From 496bb5484a79f41ff02aa99df9a9bc93eb6acdc0 Mon Sep 17 00:00:00 2001
From: Damocles <damocles@darkest.space>
Date: Fri, 1 May 2026 13:29:52 +0200
Subject: [PATCH] token bucket rate limiting with burst + synthetic notice on
 delay

---
 src/claude.rs   | 20 ++++++++++--
 src/handlers.rs |  8 ++---
 src/main.rs     | 84 ++++++++++++++++++++++++++++++++++++++-----------
 src/socket.rs   |  7 +++--
 src/types.rs    | 19 +++++++++--
 5 files changed, 108 insertions(+), 30 deletions(-)

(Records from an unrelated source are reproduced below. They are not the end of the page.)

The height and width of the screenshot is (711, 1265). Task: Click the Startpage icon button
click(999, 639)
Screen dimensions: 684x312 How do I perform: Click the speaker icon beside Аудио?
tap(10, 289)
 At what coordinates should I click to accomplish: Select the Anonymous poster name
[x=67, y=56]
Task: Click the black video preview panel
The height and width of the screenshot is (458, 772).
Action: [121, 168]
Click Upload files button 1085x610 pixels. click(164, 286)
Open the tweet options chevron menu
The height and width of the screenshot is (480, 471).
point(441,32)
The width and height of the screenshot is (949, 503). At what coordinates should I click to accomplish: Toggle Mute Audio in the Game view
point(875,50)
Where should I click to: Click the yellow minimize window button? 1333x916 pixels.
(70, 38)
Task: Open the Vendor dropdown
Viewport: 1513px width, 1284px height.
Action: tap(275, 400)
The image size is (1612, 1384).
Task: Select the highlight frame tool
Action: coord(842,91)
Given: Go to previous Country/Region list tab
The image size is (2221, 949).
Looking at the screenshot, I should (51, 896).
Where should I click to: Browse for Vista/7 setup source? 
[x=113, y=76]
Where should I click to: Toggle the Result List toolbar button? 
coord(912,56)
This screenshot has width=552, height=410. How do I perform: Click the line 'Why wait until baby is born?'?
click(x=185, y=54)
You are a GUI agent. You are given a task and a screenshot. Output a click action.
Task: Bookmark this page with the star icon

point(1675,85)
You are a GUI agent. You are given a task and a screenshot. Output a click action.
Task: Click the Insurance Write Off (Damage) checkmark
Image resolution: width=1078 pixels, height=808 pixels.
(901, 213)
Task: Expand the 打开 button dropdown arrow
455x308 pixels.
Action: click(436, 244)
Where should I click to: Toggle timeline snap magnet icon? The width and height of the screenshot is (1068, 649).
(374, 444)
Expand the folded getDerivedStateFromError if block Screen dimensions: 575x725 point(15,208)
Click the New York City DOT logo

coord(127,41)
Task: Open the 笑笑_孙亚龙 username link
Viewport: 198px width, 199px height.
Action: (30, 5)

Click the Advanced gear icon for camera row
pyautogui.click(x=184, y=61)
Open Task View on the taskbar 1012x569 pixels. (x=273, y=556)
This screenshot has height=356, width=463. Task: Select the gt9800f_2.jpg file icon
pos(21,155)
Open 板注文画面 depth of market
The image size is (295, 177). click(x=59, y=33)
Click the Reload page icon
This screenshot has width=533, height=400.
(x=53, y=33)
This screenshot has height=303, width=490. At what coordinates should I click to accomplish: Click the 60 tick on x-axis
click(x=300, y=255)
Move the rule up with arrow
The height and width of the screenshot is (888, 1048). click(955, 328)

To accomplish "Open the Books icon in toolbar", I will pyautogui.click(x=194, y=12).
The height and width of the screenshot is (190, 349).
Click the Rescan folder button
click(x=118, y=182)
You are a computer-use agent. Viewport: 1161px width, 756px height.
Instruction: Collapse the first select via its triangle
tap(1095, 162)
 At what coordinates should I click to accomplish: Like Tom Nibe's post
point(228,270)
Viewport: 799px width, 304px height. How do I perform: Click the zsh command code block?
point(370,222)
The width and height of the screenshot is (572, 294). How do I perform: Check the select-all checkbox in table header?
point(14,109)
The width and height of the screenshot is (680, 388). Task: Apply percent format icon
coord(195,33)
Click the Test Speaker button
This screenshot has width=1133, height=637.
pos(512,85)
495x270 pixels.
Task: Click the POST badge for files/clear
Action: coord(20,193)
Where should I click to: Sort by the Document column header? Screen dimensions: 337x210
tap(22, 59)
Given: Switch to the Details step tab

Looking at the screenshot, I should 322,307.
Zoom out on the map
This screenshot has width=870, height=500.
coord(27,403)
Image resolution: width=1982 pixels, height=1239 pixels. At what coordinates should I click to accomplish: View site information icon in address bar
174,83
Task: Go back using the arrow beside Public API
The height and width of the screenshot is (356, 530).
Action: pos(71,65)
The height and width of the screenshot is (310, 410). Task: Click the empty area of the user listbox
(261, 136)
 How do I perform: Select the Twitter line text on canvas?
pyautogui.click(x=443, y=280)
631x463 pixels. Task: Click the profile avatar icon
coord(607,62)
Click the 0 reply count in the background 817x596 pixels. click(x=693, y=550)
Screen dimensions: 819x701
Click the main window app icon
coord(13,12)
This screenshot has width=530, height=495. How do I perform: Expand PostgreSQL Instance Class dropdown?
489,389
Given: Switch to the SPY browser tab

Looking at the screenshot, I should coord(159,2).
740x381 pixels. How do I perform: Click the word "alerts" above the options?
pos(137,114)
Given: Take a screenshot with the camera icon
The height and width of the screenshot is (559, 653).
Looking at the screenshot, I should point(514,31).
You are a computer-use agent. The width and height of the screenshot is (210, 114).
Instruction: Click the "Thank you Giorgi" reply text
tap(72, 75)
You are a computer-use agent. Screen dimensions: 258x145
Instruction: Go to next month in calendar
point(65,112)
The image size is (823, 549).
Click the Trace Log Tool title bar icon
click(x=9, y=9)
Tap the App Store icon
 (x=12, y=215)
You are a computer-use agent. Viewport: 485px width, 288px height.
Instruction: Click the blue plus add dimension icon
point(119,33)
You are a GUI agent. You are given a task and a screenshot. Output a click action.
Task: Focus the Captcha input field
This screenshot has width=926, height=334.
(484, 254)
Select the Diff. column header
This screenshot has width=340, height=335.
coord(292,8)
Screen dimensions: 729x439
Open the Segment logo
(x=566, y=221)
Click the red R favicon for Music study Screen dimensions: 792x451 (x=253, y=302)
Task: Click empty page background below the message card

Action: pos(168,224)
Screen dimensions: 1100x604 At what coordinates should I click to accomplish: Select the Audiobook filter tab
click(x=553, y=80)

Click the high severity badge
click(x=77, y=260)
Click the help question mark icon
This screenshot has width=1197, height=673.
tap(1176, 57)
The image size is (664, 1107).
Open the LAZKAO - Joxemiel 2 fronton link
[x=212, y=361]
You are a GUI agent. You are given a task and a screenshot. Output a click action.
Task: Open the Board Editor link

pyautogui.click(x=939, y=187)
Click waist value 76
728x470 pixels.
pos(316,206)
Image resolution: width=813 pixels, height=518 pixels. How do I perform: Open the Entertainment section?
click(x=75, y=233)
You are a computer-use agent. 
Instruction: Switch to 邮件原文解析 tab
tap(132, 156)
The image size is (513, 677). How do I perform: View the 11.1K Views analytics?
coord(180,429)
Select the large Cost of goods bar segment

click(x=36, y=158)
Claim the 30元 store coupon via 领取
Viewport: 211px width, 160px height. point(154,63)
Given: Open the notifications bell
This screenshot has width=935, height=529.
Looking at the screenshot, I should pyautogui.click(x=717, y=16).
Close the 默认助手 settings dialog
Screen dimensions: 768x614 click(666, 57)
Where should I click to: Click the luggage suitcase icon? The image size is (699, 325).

diff --git a/src/claude.rs b/src/claude.rs
index 271fddf..06ea397 100644
--- a/src/claude.rs
+++ b/src/claude.rs
@@ -29,7 +29,9 @@ pub struct MatrixTurn {
 
 /// Build a matrix_turn envelope for one room. If `include_history` is false,
 /// the `previously_seen` array is empty (shard already has that context from
-/// earlier turns in this session).
+/// earlier turns in this session). If `delay_notice_seconds` is `Some(n)`, a
+/// synthetic Notice event is prepended to `new_events` informing the shard
+/// that this turn was held by rate limiting for that many seconds.
 pub fn build_turn(
     source_room: &OwnedRoomId,
     room_name: &str,
@@ -37,6 +39,7 @@ pub fn build_turn(
     seen_idx: usize,
     read_markers: &HashMap<OwnedEventId, Vec<OwnedUserId>>,
     include_history: bool,
+    delay_notice_seconds: Option<u64>,
 ) -> MatrixTurn {
     let mut senders: Vec<&OwnedUserId> = timeline
         .iter()
@@ -56,7 +59,7 @@ pub fn build_turn(
     } else {
         Vec::new()
     };
-    let new_events: Vec<WireEvent> = timeline[seen..]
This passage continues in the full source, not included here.